Showing posts with label how will they their mortgages?. Show all posts
Showing posts with label how will they their mortgages?. Show all posts

Saturday, April 7, 2012

Big Ted Gets One Right

THREE TARDY but absolutely sincere cheers for Ted Baillieu, of whom this blog previously has found precious little good to say. What has prompted this change of heart? An article in this morning’s Phage which details the Victorian government’s plans to cut funding for the green bureaucracy that, ever since the election, has white-anted the government with lies and leaks while simultaneously pushing policies and theories that do nothing but degrade the bush. Defunding the left is long overdue and this announcement may indicate that the awaited day is finally at hand.

We can expect lots of whining, and five-star ventriloquism, over the weeks to come, which will see those with empires under threat turn to reporters whose understanding of environmental matters extends no further than believing whatever it is the Victoria National Parks Association and sister organisations choose to tell them. The Phage’s Tom Arup – the nitwit-lite version of Adam Morton – has already received the first call, as today’s report makes clear,

Budget cuts and layoffs, Arup reports, mean that professional organisers will no longer be available to summon volunteers to beaches, where they do the worthy work of picking up rubbish. It seems the environmentally aware are absolutely unaware that a discarded can, paper plate or item of washed-up flotsam needs to be picked up unless and until an expert on the government payroll issues that instruction. This deficiency must come as a surprise to Lions clubs and Rotary, which have been doing good works for quite some time without benefit of official instruction.

That is one cheerful aspect of the cutbacks, but it is a relatively minor one. Of greater note is this splendid news: 
Six scientists at the state's biodiversity research agency - the Arthur Rylah Institute - working on vegetation mapping, threatened species and the health of the Murray-Darling, were also told this week their contracts would not be renewed. 
One of the many green lights burning bright at the Rylah Institute is Melbourne University researcher Libby Rumpff, who is memorable for more than her euphonious patronym. Over the course of the past 18 months or so, the Baillieu government has sought to initiate the experimental introduction of 400 cows and steers into the Alpine National Park. Those beasts, whose movements were to be restricted by fences to just a few small plots, were to have been allowed to graze within the test areas’ boundaries as taste and inclination took them, the object being to determine if animals that eat grass and other fire-prone materials might reduce the fuel load and, thus, the risk of catastrophic “hot” bushfires.

The reaction to that modest proposal was screaming outrage, and Ms Rumpff’s green shriek could often be heard above the choir. In April of last year she addressed a nakedly political public meeting in Box Hill Town Hall, where hundreds of city-dwelling bush buffs howled for Baillieu’s head. She also co-authored a strident denunciation of the cattle trial for Andrew Jaspan’s six-million dollar blog, and has been a frequent source of the deep green orthodoxy espoused to the exclusion of any other viewpoint in the pages of The Age. So active has Rumpff been in voicing a distaste for cows one can only wonder if Adam Morton and colleague Melissa Fyfe have her telephone number tattooed on their arms.

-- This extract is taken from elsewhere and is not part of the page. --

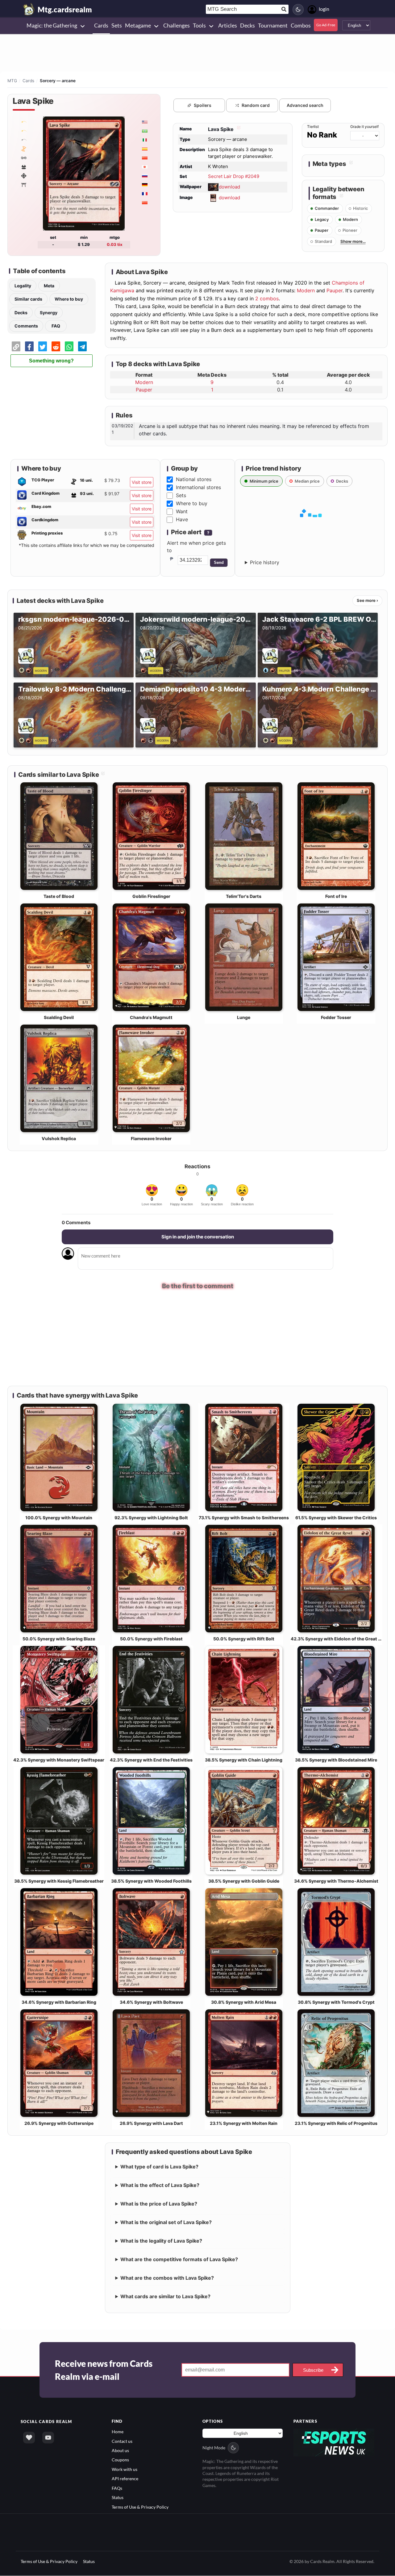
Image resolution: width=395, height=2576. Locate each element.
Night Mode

What to make of the official wisdom Ms Rumpff represents? Or, of greater practical relevance, what to make of the projects that emanate from it? Let one example serve:

The Victorian National Parks Association is very keen to get rid of willow trees, which are buggers of things and do a good deal of harm to High Country bogs. This crusade is backed by Ms Rumpff’s Rylah Institute which, remember, is also opposed to cattle.

This where everything gets tangled and topsy turvy, because one of the more effective ways of reducing willow growth is to point hungry cows at their shoots, as at least one study in the US has demonstrated beyond doubt. In the US, where willows are quite normal and natural, this is a bad thing. In the High Country, where willows are one of the many invasive species wreaking havoc, it would be a lot more efficient than rounding up a mob of urban volunteers every so often. Mind you, the volunteers’ self-esteem will soar after their current long weekend in the mountains, and this cannot be said of hungry cows.

As for the willows, they will be happier still. The most effective way of tackling them has been ruled out for nothing but reasons of ideology and doctrine, so they will be flinging their windborne seeds next summer and draining with their thirsty roots more alpine bogs.

Laying off half a dozen peddlers of ecological abstractions is a good start. There are, however, legions more who need to be nudged into other lines of work.

A NOTE: To get a glimpse of how complicated modern science has made the business of uprooting weeds, those with a particular interest might find the full versions of this and this enlightening – or scary, depending on how much the reader accepts that man has long been a major influence on the bush, that it can never, ever be returned to some arcadian ideal, and that the paramount goal of professional ecologists should be to stablise the human-bush relationship. If that accord cannot be struck, the High Country will be a very sad and different place 50 years from now.